DashAI.back.models.BagOfWordsTextClassificationModel
- class BagOfWordsTextClassificationModel(**kwargs)[source]
Text classification meta-model.
The metamodel has two main components:
- Tabular classification model: the underlying model that processes the data and
provides the prediction.
- Vectorizer: a BagOfWords that vectorizes the text into a sparse matrix to give
the correct input to the underlying model.
The tabular_model and vectorizer are created in the __init__ method and stored in the model.
To train the tabular_model the vectorizer is fitted and used to transform the train dataset.
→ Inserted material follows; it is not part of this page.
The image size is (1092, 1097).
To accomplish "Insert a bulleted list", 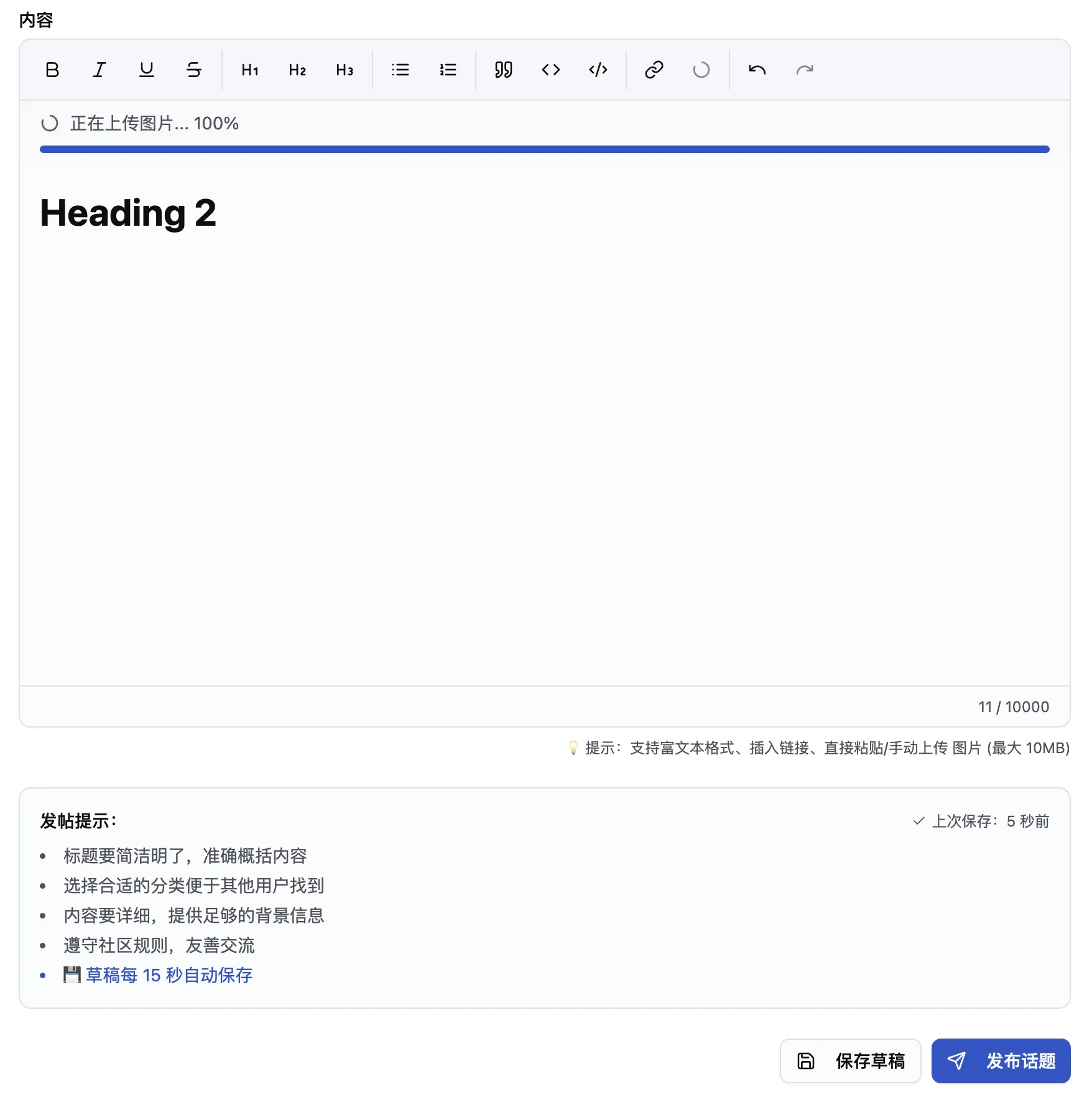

To predict with the tabular_model the vectorizer is used to transform the dataset.
- __init__(**kwargs) None [source]
Initialize the BagOfWordsTextClassificationModel.
- Parameters:
kwargs (dict) – A dictionary containing the parameters for the model, including: - tabular_classifier: Configuration for the underlying classifier. - ngram_min_n: Minimum n-gram value. - ngram_max_n: Maximum n-gram value.
Methods
__init__
(**kwargs)Initialize the BagOfWordsTextClassificationModel.
fit
(x, y)Fit the estimator.
get_schema
()Generates the component related Json Schema.
get_vectorizer
(input_column[, output_column])Factory that returns a function to transform a text classification dataset into a tabular classification dataset.
load
(filename)Load the model of the specified path.
predict
(x)save
(filename)Save the model in the specified path.
validate_and_transform
(raw_data)It takes the data given by the user to initialize the model and returns it with all the objects that the model needs to work.
Attributes
COMPATIBLE_COMPONENTS
TYPE